Europe: Similar plays, but different context
Enter Lucis, a Paris-based start-up positioning itself as “Function Health for Europe”.
Key points:
- Lucis offers comprehensive blood testing plus AI-driven insights and personalised recommendations.
- They claim to have achieved ~$400k ARR in Paris within four months, partnered with major lab networks in France, and are expanding to multiple European countries.
- Their value chain: partner labs (for analytical quality), encrypted GDPR-compliant data, medical team review, actionable results.
Why this is noteworthy for European commercialisation
- Reflects an appetite for preventive diagnostics beyond wearable devices and wellness buzz.
- Shows that the membership/diagnostics model is crossing the Atlantic, albeit still early stage.
- From a marketing perspective: branding preventive health not as gadgetry but as meaningful medical-lifestyle hybrid.
But Europe presents structural challenges
- Many European health systems emphasise universal/public coverage; consumer willingness to pay direct for diagnostics may be lower.
- Regulatory hurdles: Diagnostic tests often fall under stricter oversight; membership claims around trending biomarkers may invite scrutiny.
- Distribution and reimbursement: Selling B2C across countries demands localisation (language, regulatory, lab accreditation) and often B2B or employer channels may be more realistic.
- Value proposition needs to show ROI (cost savings, health outcomes) not just “optimisation” for affluent consumers.

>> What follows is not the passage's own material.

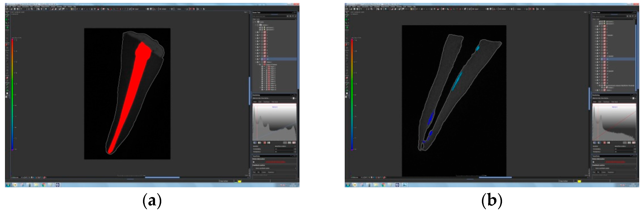The height and width of the screenshot is (212, 644).
Task: Collapse the Regions of Interest tree node, screenshot (a)
Action: pyautogui.click(x=258, y=65)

Strategic takeaway for life-sciences / omnichannel marketing professionals
If you work in life-sciences commercialisation and are exploring preventive diagnostics or “functional health” (health optimisation, wellness-medical hybrid), here’s a sharper lens:
- Model to study: The Function Health structure (subscription + diagnostics + insights) is a template.
- Digital marketing to attract consumers or employer channels.
- Branding: lifestyle upgrade + health assurance.
- Retention & renewal: what keeps users engaged year-to-year? Reports, re-tests, community.
- Data & insights: dashboards, trends, clinician hooks.
- Europa adaptation is non-trivial: You cannot simply port the U.S. model wholesale. You’ll need to tailor for the European ecosystem:
- Consider employer-benefit or private-insurance rebates rather than pure B2C in some markets.
- Emphasise medically-grounded value: “preventive health saving cost/days lost” over “luxury optimisation”.
- Ensure regulatory compliance across EU/EEA: IVDR, data privacy (GDPR), clinical claims.
- Channel mix: digital acquisition + partnerships with labs, hospitals, insurers.
- Messaging & omnichannel tactics:
- Use insight-led marketing: “discover 100+ biomarkers, track your health year-over-year” (audience: early adopters).
- Leverage thought leadership (webinars, clinician commentary, open data).
- Build recurring engagement: re-testing campaigns, personalised recommendations, lifestyle coaching add-ons.
- Localise content for markets: language, healthcare system context, pricing comparisons.
- Risk management and credibility:
- Avoid hype: emphasise what the data can show and what it can’t. Some markers don’t yet have actionable evidence.
- Set realistic expectations: diagnostics without follow-through (behaviour change, medical supervision) may be less valuable.
- Be prepared for regulatory push-back or scrutiny on claims of “prevention” vs “diagnosis”.
One thing to remember
Subscription diagnostics may be the future’s front door to preventive health, but only those who adapt for Europe’s market dynamics, regulatory terrain and consumer mindset will turn the key.